Ваше задание = Выведите без изменений фрагмент текста о страдании и сочувствии между словами «Каждый страдает не» и «чем собственные невзгоды.» включительно.

Текст =
И так далее и тому подобное. Взволнованные голоса, лица с блуждающими взглядами или искаженные страданием — все муки мира по нескольку раз на день врываются к вам в дом; сборы пожертвований для беженцев, для больных полиомиелитом или ангиной...
Один врач рассказал мне такой случай: однажды к нему явился пациент, человек неграмотный, работавший на лесопилке, с оторванной рукой; в таком состоянии он прошагал два километра. Известно, правда, что чем развитее человек, тем больше он страдает — не только физически, но и от страха. Зубной врач, например, — самый тяжелый клиент для другого зубного врача, вообще врач — для другого врача.
Прежде крестьянин и крестьянка знали, что из десяти—двенадцати детей они потеряют добрую половину в малолетстве, и смирялись с этой ожидавшей их участью. Смерть, болезни, голод, холод, нищета были, так сказать, составной и неотъемлемой частью их повседневного существования.
Все слои населения эволюционировали. Все стали более подвержены эмоциям.
Каждый страдает не только от своих бед, но и от бед всего мира. Каждый боится за себя и за всех людей на земле.
Пожалуй, даже тревога за будущее рода человеческого влияет на людей куда больше, чем собственные невзгоды.
(То же относится и к радости. Среди толпы, заполнившей московские улицы, было куда больше людей, радовавшихся победе в космосе, чем какому-то событию, касавшемуся лично их.)
И все это сочетается, накапливается, наслаивается в жизни каждого из нас.
В мире не хватает приютов для душевнобольных, и болезнь эта становится фактором скорее моральным, чем физическим.
Такое отношение человека к своим ближним, к своей участи и к их участи, быть может, неотделимо от эволюции.
Или же это всего лишь мода, которая пройдет, как прошел романтизм?
Не вернемся ли мы к циничному признанию закона джунглей и того, что выглядит как биологический закон?
Это очень меня смущает. Чувства склоняют меня в сторону сочувствия. Разум же порой тянет в противоположную сторону, и я не уверен в том, что нечто подобное не происходит со многими людьми, возможно, это одна из существенных причин, вызывающих неуравновешенность. Кажется, я говорил уже, что у мира нечиста совесть и вместо того, чтобы успокоить людей, им ежедневно подбрасывают сведения, вызывающие еще большие угрызения совести.

Предоставленные данные =

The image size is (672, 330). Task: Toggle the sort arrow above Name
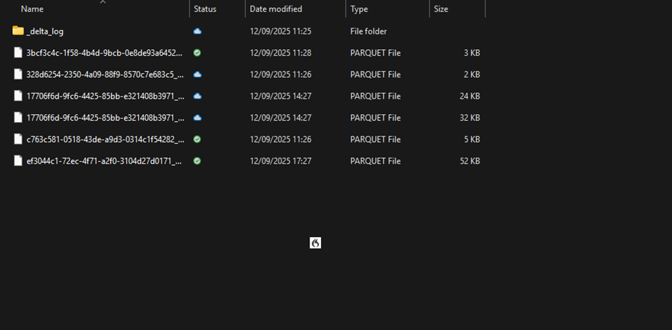pyautogui.click(x=102, y=2)
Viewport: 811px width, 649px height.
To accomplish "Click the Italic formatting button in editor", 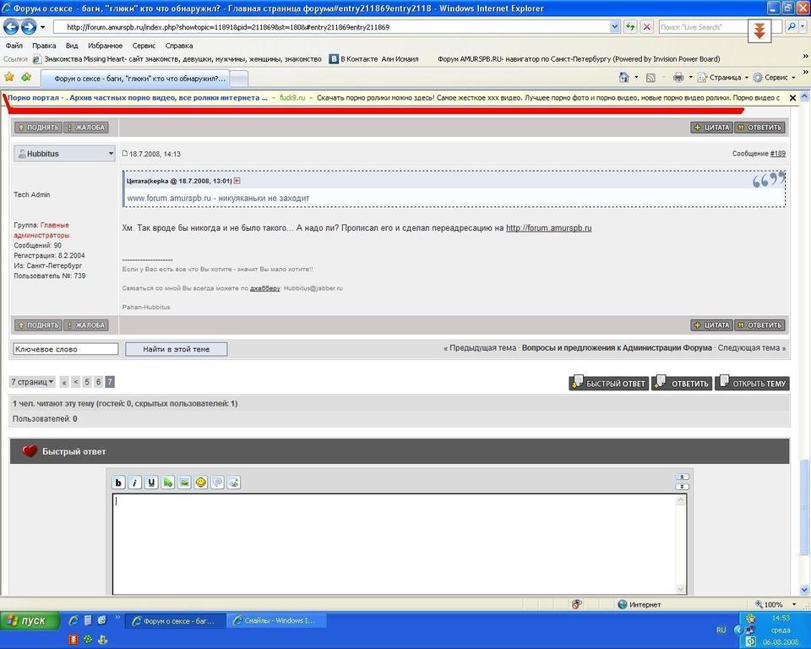I will click(x=135, y=483).
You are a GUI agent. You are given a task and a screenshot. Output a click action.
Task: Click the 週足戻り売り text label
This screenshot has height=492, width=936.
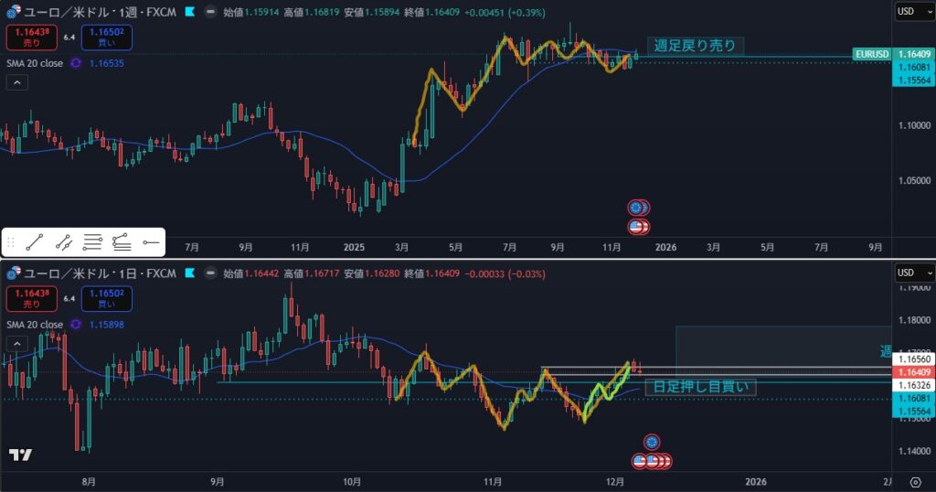tap(696, 46)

Результат задания =
Каждый страдает не только от своих бед, но и от бед всего мира. Каждый боится за себя и за всех людей на земле.
Пожалуй, даже тревога за будущее рода человеческого влияет на людей куда больше, чем собственные невзгоды.